Разволновавшись, мистер Беркинс вытер лоб платком с вышитыми на нем инициалами. Платок был уже старый, в пятнах времени, но ни на какой другой он бы его не променял, даже на изделие из тончайшего шелка с золотой окантовкой — ведь буквы «Т» и «Б» когда-то любовно вывела рука Маргарет, единственной женщины всей его жизни, мамы Колина. Он спрятал платок обратно в нагрудный карман. Вздохнул:

— Однако мы были благодарны и за это: его хоть не выкинули, как старый хлам, на мусорку. Кстати, я говорил тебе, что прямо из больницы ребенка забрала новая семья? Они назвали его Микаэль. Я потом ради интереса глянул в книгу значения имен, которую, между прочим, купил прямо здесь, в магазине старика Гилберта… послушай, ведь точно, она стояла как раз на этом самом подоконнике, среди древних мифов, сложной теософии и старинных трактатов таро… так вот, оказалось, «Микаэль» означает «подобен Богу». А имя, как говорится в той книге, определяет судьбу.

— Нет, ты не рассказывал. Но эта история придает мне еще больше сил, чтобы довести начатое до конца. Папа! — В порыве эмоций Колин крепко схватил ладонь отца и прижал к груди. — Я прошу тебя, папа, возьми деньги у мистера Стюарта, они нам очень нужны! Ты только посмотри, я уже все придумал!

Он выпустил его руку и в потоке нахлынувшего вдохновения принялся показывать то влево, то вправо, то вверх, а отец любовался им, своим взрослым ребенком, и к глазам невольно подступали слезы счастья. Он думал о том, как Маргарет гордилась бы их общим сыном, их «крошкой Колином» сейчас.

— Вот здесь мы установим дверной звонок, — говорил Колин, — чтобы тот, кто принес новорожденного, мог оповестить нас и уйти, а малыш сразу оказался бы в безопасности; здесь повесим табличку, на ней будет надпись вроде: «Спасая других, ты спасаешь себя»; а вот там… Папа, почему ты молчишь?

— Я возьму деньги у Генри Стюарта, Колин.

* * *

«И зачем только я согласилась выйти за этого Скритчера», — написала Фрэнсис в своем дневнике, безмолвном друге, который внимательно слушал, не задавал неудобных вопросов и никогда не вываливал в ответ гору личных проблем.

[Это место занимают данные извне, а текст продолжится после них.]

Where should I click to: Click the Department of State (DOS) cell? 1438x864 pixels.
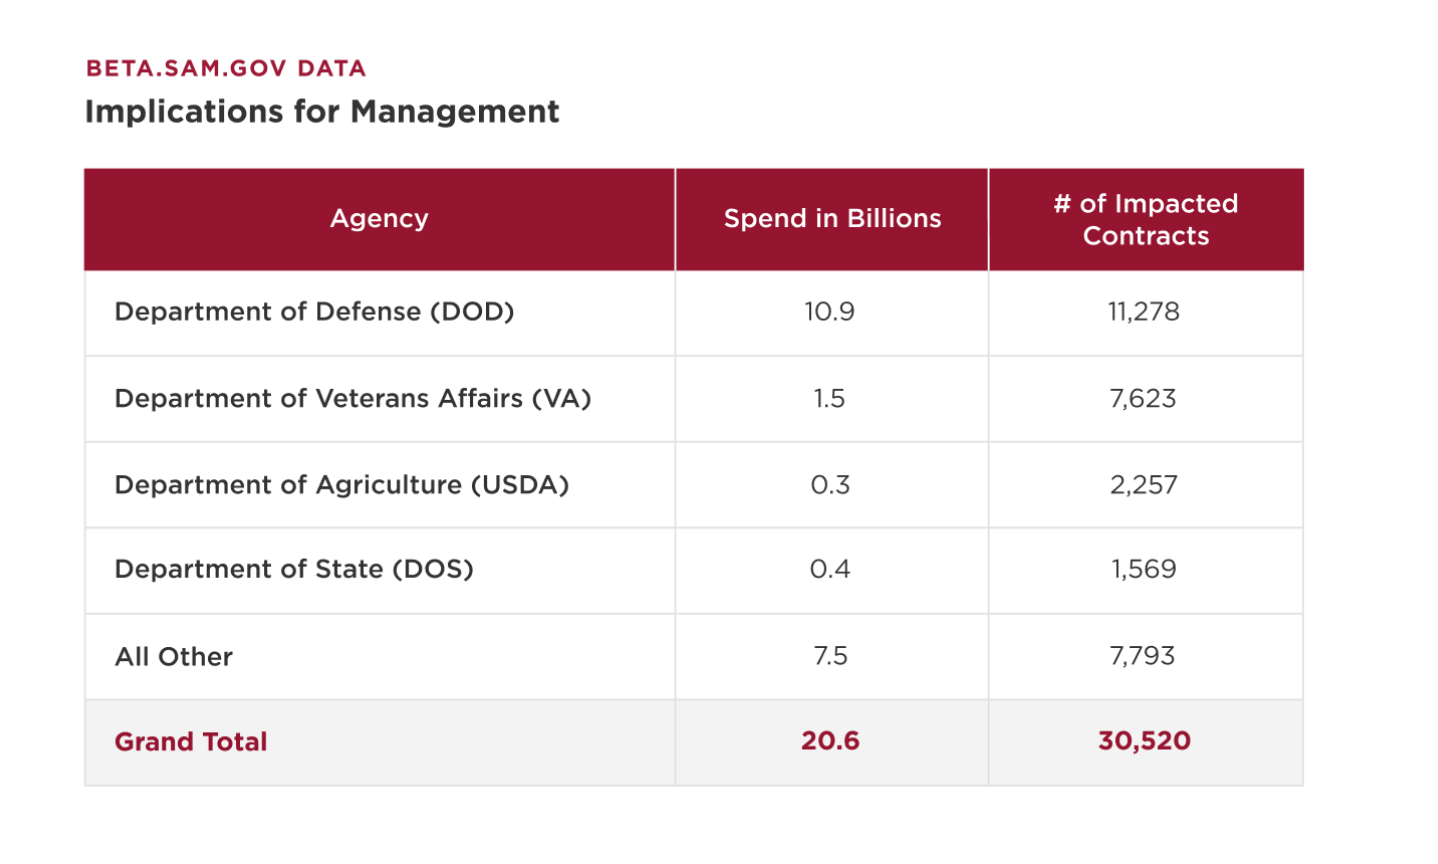294,570
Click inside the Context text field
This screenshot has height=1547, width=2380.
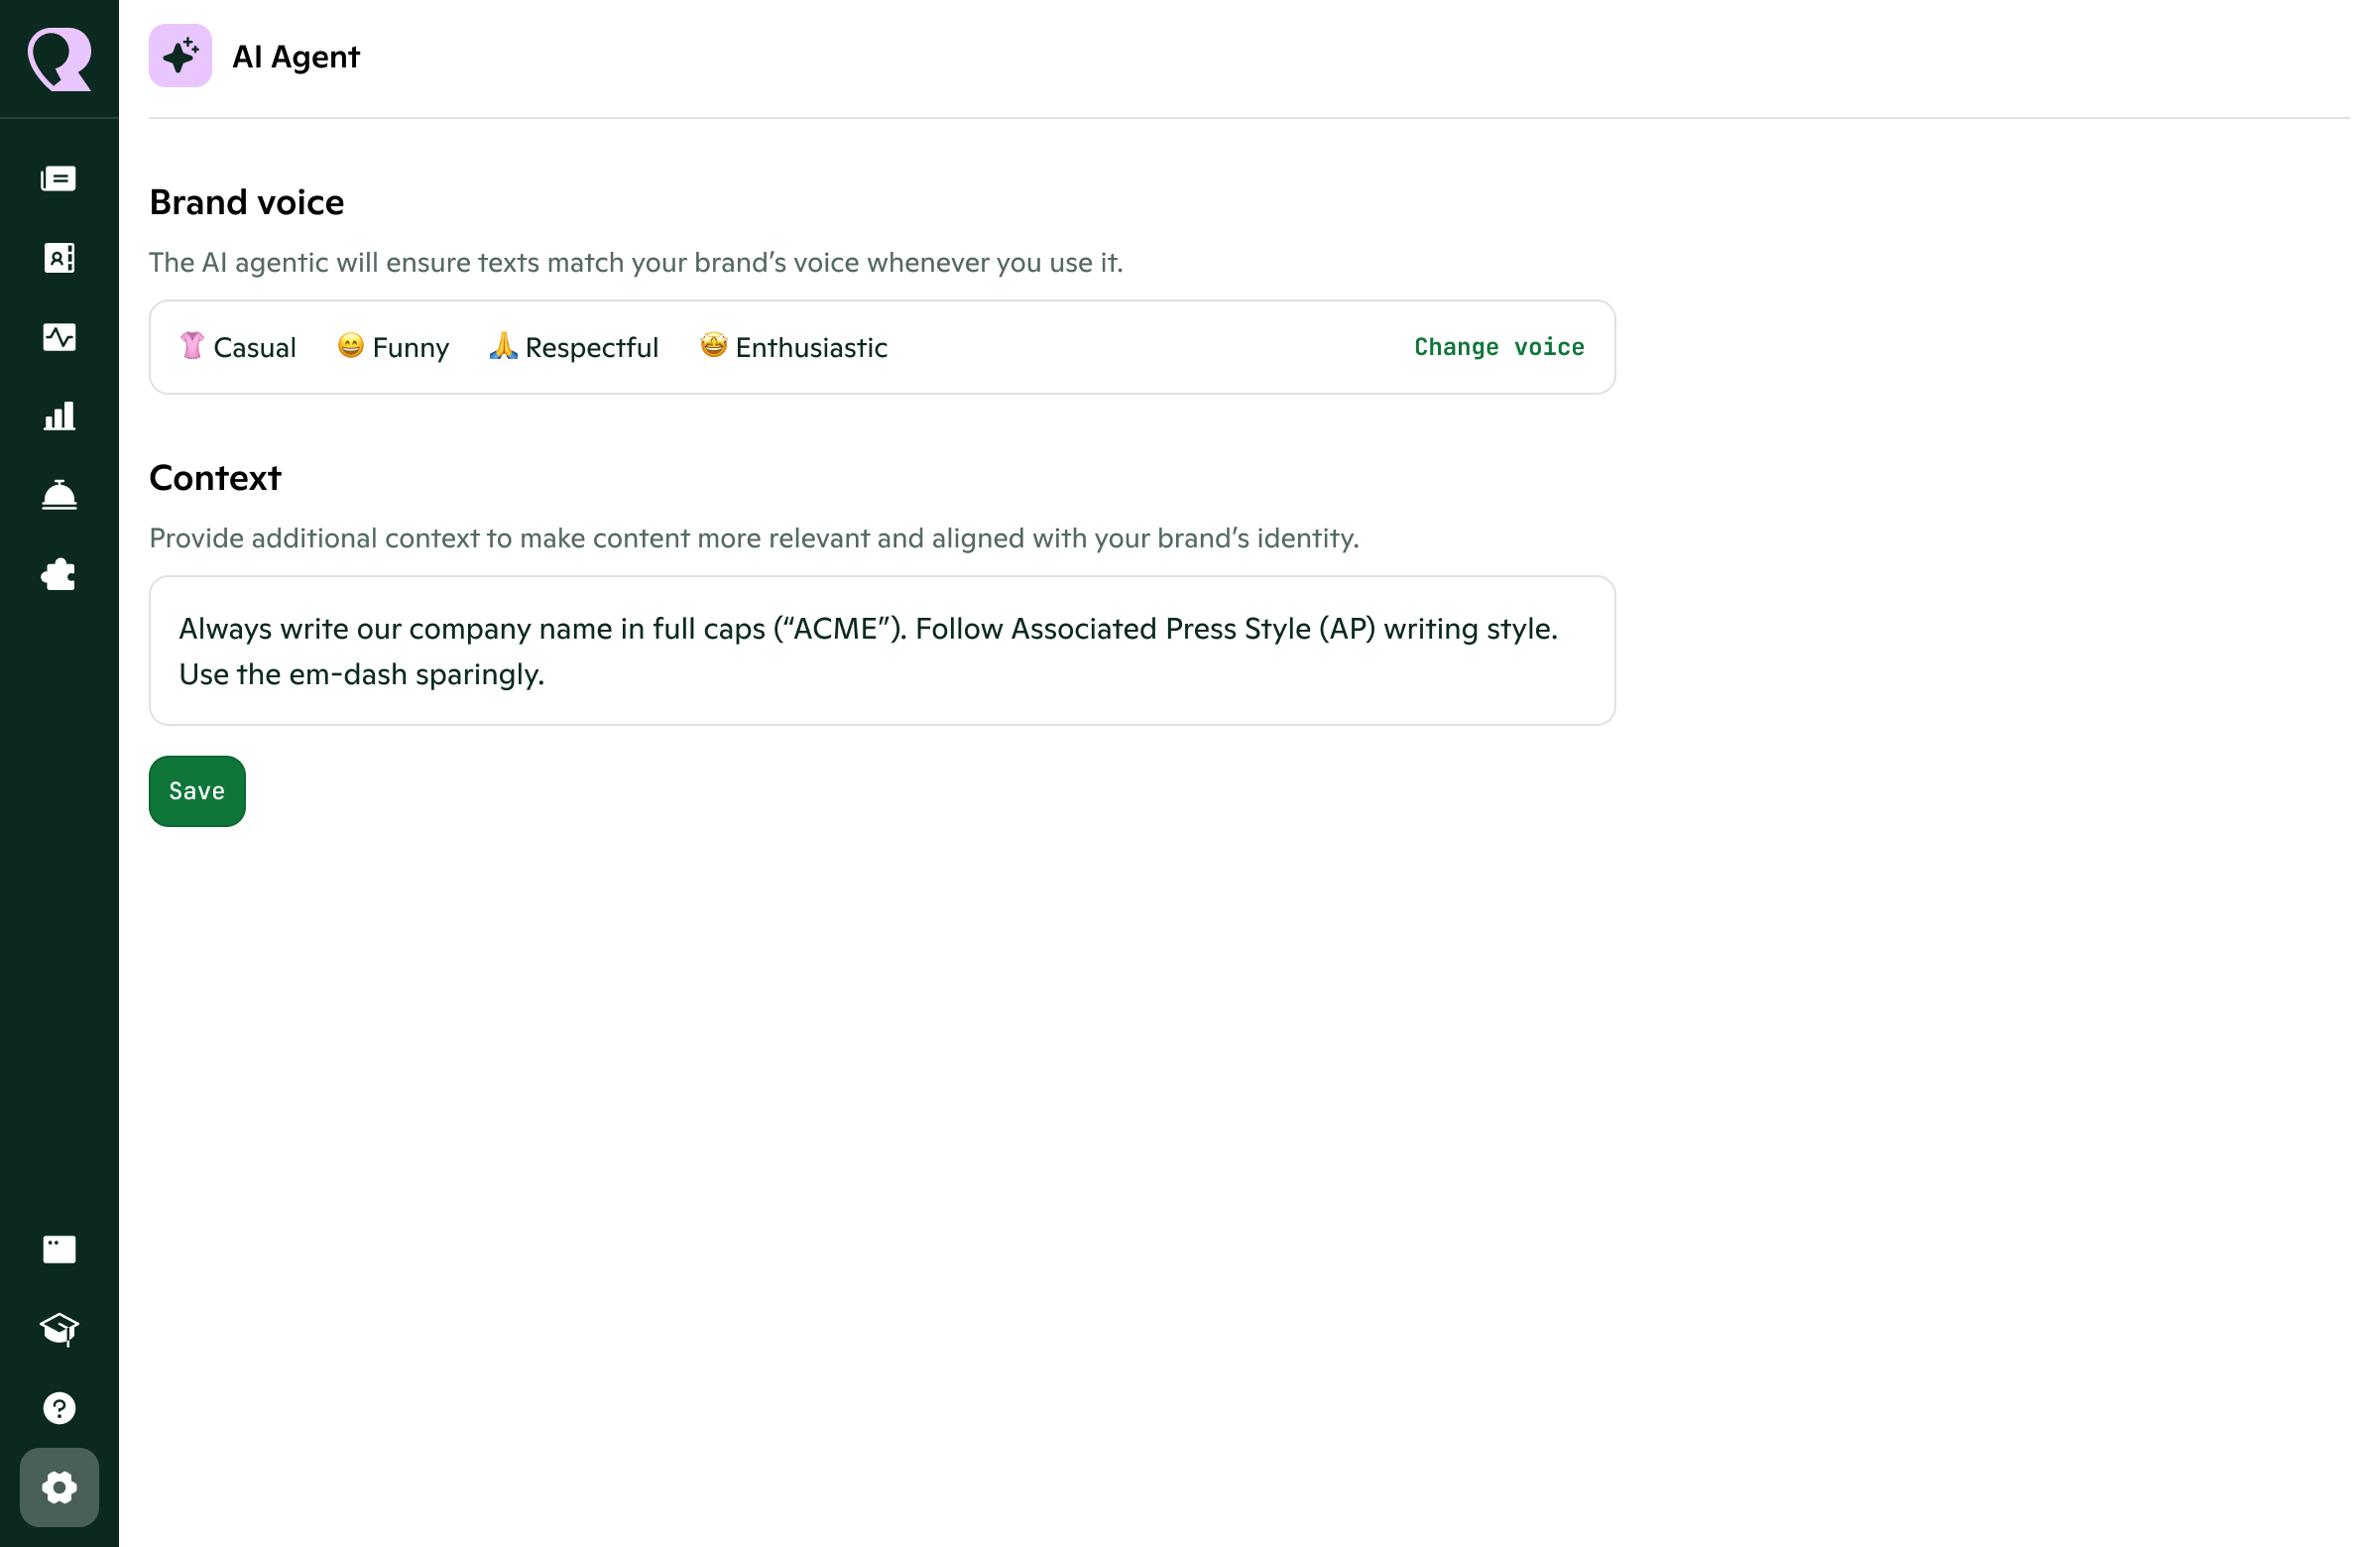tap(881, 650)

Чернила почти закончились, поэтому к некоторым буквам приходилось возвращаться и обводить их заново, но встать и пойти за другой ручкой не было никаких сил: токсикоз от новой беременности мучил Фрэнсис невыносимо, уже несколько дней она почти ничего не ела, а то, что удавалось в себя запихнуть, совершенно не хотело там задерживаться. Усталость лежала на ней тяжелым камнем, но когда девушка писала, на душе становилось немного легче, поэтому она продолжила:

«С первого дня нашего знакомства мне было понятно, что это за человек, сколько в нем низости и мелочности. Зачем только я послушалась мать? Почему сразу не поняла, что под своей тревогой за мою судьбу она скрывала лишь желание поскорее избавиться от меня, как от позора семьи, отправив замуж за этого неприятного человека? Впрочем, мне действительно было все равно, куда двигаться и что делать после того, как погиб мой Колин; одна только мысль о маленькой Бэтти держала меня на этом свете. Но я совершенно не хотела, чтобы моя малышка видела свою маму каждый день в слезах, истерзанную этим человеком, который не позволяет мне и слова сказать, каждый раз напоминая о том, что взял меня уже, как он выражается, «брюхатую», а я, тварь неблагодарная, не кланяюсь в ноги ему и его матушке за их безмерную доброту. Как же я устала от них от всех. Почему моя жизнь складывается так, что мне все время приходится жить с людьми, лишенными даже толики душевности? Сначала мои мать и отец, теперь этот человек со своей матушкой… А с людьми, полными благородства и чистоты намерений, жизнь разлучает меня очень скоро и навсегда. Хорошо, что у меня есть Бэтти, ее волшебный смех, ее нежные маленькие ручки и огромные голубые глаза, полные доверия и любви. Когда она смотрит на меня, мне кажется, будто Колин жив, он здесь, рядом и никогда не покидал меня. Любовь не умирает с человеком, которого мы любили. Теперь я это точно знаю. Любовь к Колину исчезнет лишь тогда, когда исчезну я».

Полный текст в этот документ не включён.